**Directives:**
a - Answer these questions using the third shot drop guide, one answer per line, marked (i), (ii) and (iii) like the questions:
(i) Where does the serving team start?
(ii) How wide is the kitchen on each side of the net?
(iii) Which team almost always wins the point in adult doubles?
b - List every topic that the third shot drop guide says it will walk through.
c - Output the passage of the third shot drop guide from "Without it, you" up to and including "to walk forward.".

**Reading text:**
--- --- ---

Third Shot Drop: A Practical Guide for Adult Pickleball Doubles
Third shot drop tutorial for adult pickleball doubles. When to drop versus drive, where to land it, and the kitchen approach that wins more points each rally.
Why the third shot drop is the most important shot in adult doubles
In adult pickleball doubles, the team at the kitchen line almost always wins the point. That is the whole game. The serving team starts at the baseline, the returning team gets to come up to the kitchen line off the return, and now the serving team has to get up too or they lose. The third shot drop is the shot that gets them there.
Without it, you either drive a hard third shot that comes back as a put-away, or you lob a defensive ball that buys you nothing. The drop is the only shot in your bag that takes pace off the rally and forces your opponents to let the ball bounce, which is the window you need to walk forward.
This guide walks through what the drop actually is, when to use it versus a third shot drive, where to land it, the mechanics that make it repeatable, and the small mistakes that turn a good drop into a free point for the other team.
What the third shot drop actually is
The third shot drop is a soft, arcing shot you hit from the baseline that lands inside your opponents' kitchen, the seven-foot non-volley zone on each side of the net. Because the ball lands in the kitchen, your opponents cannot volley it. They have to let it bounce. That bounce is what buys you the time to walk from the baseline to your kitchen line. (USA Pickleball)

--- --- ---

**Records provided:**

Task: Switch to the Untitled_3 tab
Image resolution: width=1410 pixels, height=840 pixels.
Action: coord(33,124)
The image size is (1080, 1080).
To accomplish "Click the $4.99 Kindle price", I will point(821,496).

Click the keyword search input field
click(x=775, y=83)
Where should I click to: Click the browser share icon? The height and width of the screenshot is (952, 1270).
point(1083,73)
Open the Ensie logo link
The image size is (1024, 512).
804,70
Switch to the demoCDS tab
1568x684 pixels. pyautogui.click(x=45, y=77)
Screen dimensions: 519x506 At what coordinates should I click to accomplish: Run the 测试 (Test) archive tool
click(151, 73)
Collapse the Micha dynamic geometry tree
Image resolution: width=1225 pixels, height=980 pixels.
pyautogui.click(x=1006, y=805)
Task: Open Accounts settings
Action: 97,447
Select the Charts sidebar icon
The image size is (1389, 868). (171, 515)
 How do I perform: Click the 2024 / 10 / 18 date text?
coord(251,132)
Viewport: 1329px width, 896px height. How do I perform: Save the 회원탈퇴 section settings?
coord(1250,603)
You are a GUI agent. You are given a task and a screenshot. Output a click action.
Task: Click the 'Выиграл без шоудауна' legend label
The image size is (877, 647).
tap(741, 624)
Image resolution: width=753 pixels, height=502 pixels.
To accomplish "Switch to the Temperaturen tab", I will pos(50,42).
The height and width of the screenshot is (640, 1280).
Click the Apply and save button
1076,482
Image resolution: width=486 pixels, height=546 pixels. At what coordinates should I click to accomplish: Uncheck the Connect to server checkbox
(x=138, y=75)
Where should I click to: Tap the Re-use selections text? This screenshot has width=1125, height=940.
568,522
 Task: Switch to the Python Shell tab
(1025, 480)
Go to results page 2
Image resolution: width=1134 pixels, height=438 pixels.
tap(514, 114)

--- --- ---

**Outputs in order:**
a -
(i) At the baseline.
(ii) Seven feet.
(iii) The team at the kitchen line.

b -
- What the drop actually is
- When to use it versus a third shot drive
- Where to land it
- The mechanics that make it repeatable
- The small mistakes that turn a good drop into a free point for the other team

c -
Without it, you either drive a hard third shot that comes back as a put-away, or you lob a defensive ball that buys you nothing. The drop is the only shot in your bag that takes pace off the rally and forces your opponents to let the ball bounce, which is the window you need to walk forward.